◆ Do this: Extract the passage of the PDF module documentation between "This module contains" and "the get_author_title function.", inclusive, copying it word for word.

PDF

Module

PDFHighlights.Internal.PDF — Module

This module contains functions that can only be applied to PDF files.

source

Constants

PDFHighlights.Internal.PDF.GET_AUTHOR_TITLE_OUTPUTS — Constant

A dictionary that is created at runtime to store the results of the get_author_title function.

source

PDFHighlights.Internal.PDF.GET_HIGHLIGHTS_COMMENTS_PAGES_OUTPUTS — Constant

A dictionary that is created at runtime to store the results of the get_highlights_comments_pages function.

source

Functions

PDFHighlights.Internal.PDF._concatenate — Method

_concatenate(
    highlights::Vector{String},
    comments::Vector{String},
    pages::Vector{Int32},
) -> Tuple{Vector{String}, Vector{String}, Vector{Int32}}

Concatenate highlights based on comments; merge pages.

Arguments

highlights::Vector{String}: the highlights vector
comments::Vector{String}: the comments vector
pages::Vector{Int32}: the pages vector

Returns

Tuple{Vector{String}, Vector{String}, Vector{Int32}}: the concatenated arguments

Example

using PDFHighlights

PDFHighlights.Internal.PDF._concatenate(
    String["Highlight 1", "High-", "light 2"],
    String["Comment 1", ".c1 Comment 2", ".c2"],
    Int32[1, 2, 3],
) ==
(
    String["Highlight 1", "Highlight 2"],
    String["Comment 1", "Comment 2"],
    Int32[1, 2],
)

source

PDFHighlights.Internal.PDF._get_authors_from_PDF — Method

_get_authors_from_PDF(dir::String) -> Vector{String}

Extract all authors from all PDFs found recursively in the passed directory.

Arguments

dir::String: a directory with PDF files

Returns

Vector{String}: the authors

Throws

Exceptions from: get_authors_titles

Example

using PDFHighlights

path_to_pdf_dir = joinpath(pathof(PDFHighlights) |> dirname |> dirname, "test", "pdf")

PDFHighlights.Internal.PDF._get_authors_from_PDF(path_to_pdf_dir) == ["Pavel Sobolev"]

source

PDFHighlights.Internal.PDF._get_highlights_from_PDF — Method

_get_highlights_from_PDF(target::String; concatenate::Bool=true) -> Vector{String}

Extract all highlights from a passed PDF or all PDFs found recursively in the passed directory.

Arguments

target::String: a PDF file or a directory with PDF files

Keywords

concatenate::Bool=true: if true, concatenate the highlights

Returns

Vector{String}: the highlights

Throws

Exceptions from: get_highlights_comments_pages

Example

using PDFHighlights

path_to_pdf_dir = joinpath(pathof(PDFHighlights) |> dirname |> dirname, "test", "pdf")

◆ Dataset entries:
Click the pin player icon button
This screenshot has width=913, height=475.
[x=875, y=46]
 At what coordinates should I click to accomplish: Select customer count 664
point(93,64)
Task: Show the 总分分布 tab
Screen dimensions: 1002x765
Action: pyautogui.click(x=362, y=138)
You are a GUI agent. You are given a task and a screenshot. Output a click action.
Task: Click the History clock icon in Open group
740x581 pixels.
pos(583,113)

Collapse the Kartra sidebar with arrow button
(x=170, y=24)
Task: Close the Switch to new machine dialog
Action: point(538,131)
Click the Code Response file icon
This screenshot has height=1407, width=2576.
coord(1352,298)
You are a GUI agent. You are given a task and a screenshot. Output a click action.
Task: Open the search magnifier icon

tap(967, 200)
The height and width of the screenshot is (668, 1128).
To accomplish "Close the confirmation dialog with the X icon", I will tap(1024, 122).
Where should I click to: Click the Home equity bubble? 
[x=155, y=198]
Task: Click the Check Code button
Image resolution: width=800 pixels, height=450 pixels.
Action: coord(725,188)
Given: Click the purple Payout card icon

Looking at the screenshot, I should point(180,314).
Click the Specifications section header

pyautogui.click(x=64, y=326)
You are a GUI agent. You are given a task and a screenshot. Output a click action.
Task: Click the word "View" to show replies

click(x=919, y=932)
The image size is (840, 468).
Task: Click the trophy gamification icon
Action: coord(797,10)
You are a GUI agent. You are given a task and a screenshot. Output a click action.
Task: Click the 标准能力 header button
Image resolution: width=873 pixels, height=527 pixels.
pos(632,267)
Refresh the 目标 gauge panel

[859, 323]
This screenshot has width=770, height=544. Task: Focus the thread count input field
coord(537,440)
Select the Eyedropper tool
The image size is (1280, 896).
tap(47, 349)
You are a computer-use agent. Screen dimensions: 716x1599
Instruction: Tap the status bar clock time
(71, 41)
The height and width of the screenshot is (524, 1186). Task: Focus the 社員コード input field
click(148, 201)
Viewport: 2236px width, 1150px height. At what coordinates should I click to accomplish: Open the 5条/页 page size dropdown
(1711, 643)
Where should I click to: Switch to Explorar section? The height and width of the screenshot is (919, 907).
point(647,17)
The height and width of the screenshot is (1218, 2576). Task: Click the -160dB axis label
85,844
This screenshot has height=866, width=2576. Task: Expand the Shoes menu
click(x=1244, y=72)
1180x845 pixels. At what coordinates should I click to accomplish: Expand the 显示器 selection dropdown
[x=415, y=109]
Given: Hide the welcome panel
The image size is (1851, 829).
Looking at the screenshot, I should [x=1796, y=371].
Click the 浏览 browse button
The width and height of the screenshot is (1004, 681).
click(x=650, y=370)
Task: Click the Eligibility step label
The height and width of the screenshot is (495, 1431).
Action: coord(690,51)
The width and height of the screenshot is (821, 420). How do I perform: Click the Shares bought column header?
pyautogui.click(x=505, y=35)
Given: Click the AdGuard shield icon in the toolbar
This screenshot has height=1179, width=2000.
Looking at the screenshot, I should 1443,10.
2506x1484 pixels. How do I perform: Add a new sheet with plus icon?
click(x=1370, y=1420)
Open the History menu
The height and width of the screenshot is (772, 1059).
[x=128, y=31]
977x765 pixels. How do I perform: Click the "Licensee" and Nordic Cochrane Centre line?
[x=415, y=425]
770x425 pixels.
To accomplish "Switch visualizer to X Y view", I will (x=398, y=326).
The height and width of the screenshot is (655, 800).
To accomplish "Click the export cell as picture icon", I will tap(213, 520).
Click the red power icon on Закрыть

◆ Result of the task:
This module contains functions that can only be applied to PDF files.

source

Constants

PDFHighlights.Internal.PDF.GET_AUTHOR_TITLE_OUTPUTS — Constant

A dictionary that is created at runtime to store the results of the get_author_title function.